● Excerto fornecido
------------------------------

Nem por isso decorre, do que foi dito, que o titular do acto delegado seja outro que não o seu autor (in casu, o Secretário-Geral da Presidência do Conselho de Ministros). Com efeito, tendo havido delegação e não tendo a delegação sido extinta, por revogação ou por caducidade (art. 40.º do CPA), ou ainda, não tendo o delegante avocado a si uma situação concreta compreendida no âmbito da delegação conferida (art. 39.º, n.º 2), a competência para praticar os actos delimitados na delegação de poderes pertence unicamente ao órgão delegado, que a exerce em nome próprio. Isto porque “em cada momento há um único órgão competente antes da delegação, só o potencial delegante é competente; praticada a delegação, só o delegado pode exercer os poderes delegados” (VideD. Freitas do Amaral, Curso de Direito Administrativo, Vol. I, Coimbra, 2014, pp. 849-50).

Com interesse para os autos, cabe dizer, agora quanto à natureza dos actos do delegado, que a regra geral, válida para o presente processo, é a de que os mesmos são actos com eficácia externa, susceptíveis de impugnação contenciosa imediata. Todavia, isto não preclude a possibilidade de utilização de meios de impugnação administrativa dos actos do delegado, mais concretamente, do recurso para o delegante (art. 158.º, n.º 2, b), CPA).

------------------------------

● Material extraído
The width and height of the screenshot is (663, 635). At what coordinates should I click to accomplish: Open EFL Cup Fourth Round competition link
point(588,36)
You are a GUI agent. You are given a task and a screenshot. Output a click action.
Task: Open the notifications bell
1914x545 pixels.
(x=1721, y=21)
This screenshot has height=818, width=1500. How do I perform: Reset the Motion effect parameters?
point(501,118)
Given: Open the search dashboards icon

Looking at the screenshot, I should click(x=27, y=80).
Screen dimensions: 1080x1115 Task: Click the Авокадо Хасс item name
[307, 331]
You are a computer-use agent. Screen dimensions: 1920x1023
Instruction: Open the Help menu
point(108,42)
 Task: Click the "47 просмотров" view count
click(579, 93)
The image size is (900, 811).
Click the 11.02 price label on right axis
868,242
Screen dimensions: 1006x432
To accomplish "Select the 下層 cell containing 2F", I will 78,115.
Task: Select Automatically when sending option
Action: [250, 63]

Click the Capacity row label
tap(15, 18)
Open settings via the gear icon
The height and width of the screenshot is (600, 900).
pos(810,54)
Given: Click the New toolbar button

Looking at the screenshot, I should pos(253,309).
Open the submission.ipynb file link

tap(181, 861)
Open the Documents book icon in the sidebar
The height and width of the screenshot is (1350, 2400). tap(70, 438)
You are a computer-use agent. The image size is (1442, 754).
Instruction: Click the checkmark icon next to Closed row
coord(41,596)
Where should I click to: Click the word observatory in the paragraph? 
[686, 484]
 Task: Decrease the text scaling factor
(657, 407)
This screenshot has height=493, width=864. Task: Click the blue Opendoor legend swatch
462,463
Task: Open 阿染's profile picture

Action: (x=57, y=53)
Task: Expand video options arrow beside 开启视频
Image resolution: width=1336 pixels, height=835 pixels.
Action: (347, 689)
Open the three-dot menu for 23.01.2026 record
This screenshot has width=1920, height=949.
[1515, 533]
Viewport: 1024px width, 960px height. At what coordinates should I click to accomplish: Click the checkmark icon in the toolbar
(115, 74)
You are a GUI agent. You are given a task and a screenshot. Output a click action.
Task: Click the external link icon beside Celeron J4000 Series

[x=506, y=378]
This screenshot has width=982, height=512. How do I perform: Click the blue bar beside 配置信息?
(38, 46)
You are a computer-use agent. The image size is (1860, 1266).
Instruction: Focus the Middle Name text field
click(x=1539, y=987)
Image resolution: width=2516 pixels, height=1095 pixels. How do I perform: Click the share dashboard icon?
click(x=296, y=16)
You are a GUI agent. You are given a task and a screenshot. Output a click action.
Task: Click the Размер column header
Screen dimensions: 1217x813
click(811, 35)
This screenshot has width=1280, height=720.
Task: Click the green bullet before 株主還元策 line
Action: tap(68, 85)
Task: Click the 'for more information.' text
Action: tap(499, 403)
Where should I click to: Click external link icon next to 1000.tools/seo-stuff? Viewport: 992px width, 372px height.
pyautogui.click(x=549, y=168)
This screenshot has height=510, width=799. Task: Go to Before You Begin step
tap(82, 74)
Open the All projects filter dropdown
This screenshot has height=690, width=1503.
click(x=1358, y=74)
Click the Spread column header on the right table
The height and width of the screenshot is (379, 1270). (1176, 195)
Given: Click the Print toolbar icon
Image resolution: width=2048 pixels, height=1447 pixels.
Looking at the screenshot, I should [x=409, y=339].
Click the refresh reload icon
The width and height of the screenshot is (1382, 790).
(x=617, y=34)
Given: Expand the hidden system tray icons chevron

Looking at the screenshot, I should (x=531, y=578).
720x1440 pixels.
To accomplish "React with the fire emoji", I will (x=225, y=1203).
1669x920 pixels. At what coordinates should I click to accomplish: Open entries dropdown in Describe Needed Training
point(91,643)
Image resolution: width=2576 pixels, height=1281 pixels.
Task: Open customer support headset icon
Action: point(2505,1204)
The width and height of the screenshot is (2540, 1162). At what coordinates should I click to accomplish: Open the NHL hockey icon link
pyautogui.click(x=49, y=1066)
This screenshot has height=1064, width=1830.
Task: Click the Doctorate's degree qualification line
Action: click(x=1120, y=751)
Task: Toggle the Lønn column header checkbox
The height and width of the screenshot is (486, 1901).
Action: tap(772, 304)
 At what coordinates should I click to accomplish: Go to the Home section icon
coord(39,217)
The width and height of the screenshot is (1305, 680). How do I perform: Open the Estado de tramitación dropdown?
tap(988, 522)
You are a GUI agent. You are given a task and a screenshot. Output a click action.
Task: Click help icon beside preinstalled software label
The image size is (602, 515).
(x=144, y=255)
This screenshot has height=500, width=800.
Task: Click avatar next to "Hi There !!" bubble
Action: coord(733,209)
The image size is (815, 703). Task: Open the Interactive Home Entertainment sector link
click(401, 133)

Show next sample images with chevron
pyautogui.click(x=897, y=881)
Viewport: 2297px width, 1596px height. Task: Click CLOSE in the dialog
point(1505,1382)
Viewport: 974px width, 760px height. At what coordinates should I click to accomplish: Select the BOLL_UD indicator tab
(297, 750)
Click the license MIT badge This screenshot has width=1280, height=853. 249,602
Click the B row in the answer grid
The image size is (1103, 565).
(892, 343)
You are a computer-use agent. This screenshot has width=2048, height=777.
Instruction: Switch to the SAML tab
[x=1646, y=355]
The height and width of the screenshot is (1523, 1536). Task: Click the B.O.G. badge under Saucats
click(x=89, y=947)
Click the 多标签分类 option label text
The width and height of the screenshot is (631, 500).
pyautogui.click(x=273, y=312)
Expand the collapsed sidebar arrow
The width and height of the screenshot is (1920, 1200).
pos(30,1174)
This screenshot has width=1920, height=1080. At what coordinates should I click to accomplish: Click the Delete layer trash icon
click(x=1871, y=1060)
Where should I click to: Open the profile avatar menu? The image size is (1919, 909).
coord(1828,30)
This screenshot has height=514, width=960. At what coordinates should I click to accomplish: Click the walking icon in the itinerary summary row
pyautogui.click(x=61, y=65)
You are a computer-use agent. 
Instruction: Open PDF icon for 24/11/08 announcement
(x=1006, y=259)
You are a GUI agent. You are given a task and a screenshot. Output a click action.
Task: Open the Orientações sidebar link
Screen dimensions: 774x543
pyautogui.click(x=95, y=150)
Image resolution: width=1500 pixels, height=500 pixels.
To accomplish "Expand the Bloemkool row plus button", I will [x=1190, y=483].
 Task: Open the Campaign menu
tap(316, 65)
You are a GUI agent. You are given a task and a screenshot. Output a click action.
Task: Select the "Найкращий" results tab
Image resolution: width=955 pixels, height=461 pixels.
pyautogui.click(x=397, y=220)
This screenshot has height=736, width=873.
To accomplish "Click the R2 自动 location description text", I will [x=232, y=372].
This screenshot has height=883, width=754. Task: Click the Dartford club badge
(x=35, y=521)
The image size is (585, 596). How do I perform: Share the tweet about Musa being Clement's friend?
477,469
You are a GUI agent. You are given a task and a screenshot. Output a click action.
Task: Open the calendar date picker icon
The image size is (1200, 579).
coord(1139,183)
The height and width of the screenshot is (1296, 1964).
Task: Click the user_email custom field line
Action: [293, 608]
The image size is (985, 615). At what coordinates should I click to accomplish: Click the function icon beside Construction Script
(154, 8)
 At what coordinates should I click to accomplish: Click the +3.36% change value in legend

------------------------------

● O que fazer
- A) Repita, do texto sobre a delegação de poderes, o trecho que vai de "Com interesse para" até "2, b), CPA).", inclusive, sem qualquer alteração.
- B) Retome o texto sobre a delegação de poderes e dê-lhe continuidade a partir do ponto em que este termina.

● As respostas
- A)
Com interesse para os autos, cabe dizer, agora quanto à natureza dos actos do delegado, que a regra geral, válida para o presente processo, é a de que os mesmos são actos com eficácia externa, susceptíveis de impugnação contenciosa imediata. Todavia, isto não preclude a possibilidade de utilização de meios de impugnação administrativa dos actos do delegado, mais concretamente, do recurso para o delegante (art. 158.º, n.º 2, b), CPA).

- B)
No caso concreto dos autos, a recorrente reagiu jurisdicionalmente contra o acto de adjudicação do Secretário-Geral da Presidência do Conselho de Ministros, dele recorrendo. Ora, sendo aquele um acto com eficácia externa, e não tendo havido revogação ou modificação do dito acto, antes pelo contrário, tendo o PM, uma vez ouvido e obtido o parecer favorável do Conselho de Ministros, confirmado o acto de adjudicação, não há como afirmar que o Primeiro-Ministro/Conselho de Ministros sejam os titulares da relação material controvertida, como pretende a recorrente. Ao invés, e como sustenta a entidade recorrida, “estes últimos [que] não exerceram qualquer competência dispositiva na configuração da situação jurídica que é posta em crise nos autos”. De facto, o acto do Primeiro-Ministro/Conselho de Ministros que decidiu o recurso administrativo, porque meramente confirmativo, não produziu efeitos jurídicos inovatórios na ordem jurídica. Deste modo, configura um acto não impugnável nos termos do artigo 53.º, a), do CPTA. Ainda que assim não fosse, cumpre assinalar que a recorrente não chega a impugnar, neste Supremo Tribunal, o acto secundário praticado pelo PM/CM, nem em primeira instância nem agora, em via de recurso, e nem na providência cautelar ou na acção principal. O argumento da recorrente de que não reagiu contra o acto confirmativo do PM por este ser inimpugnável não só não é convincente, como acaba por reforçar a tese de que o titular do acto delegado suspendendo é apenas e tão só o seu autor, ou seja, o Secretário-Geral da Presidência do Conselho de Ministros.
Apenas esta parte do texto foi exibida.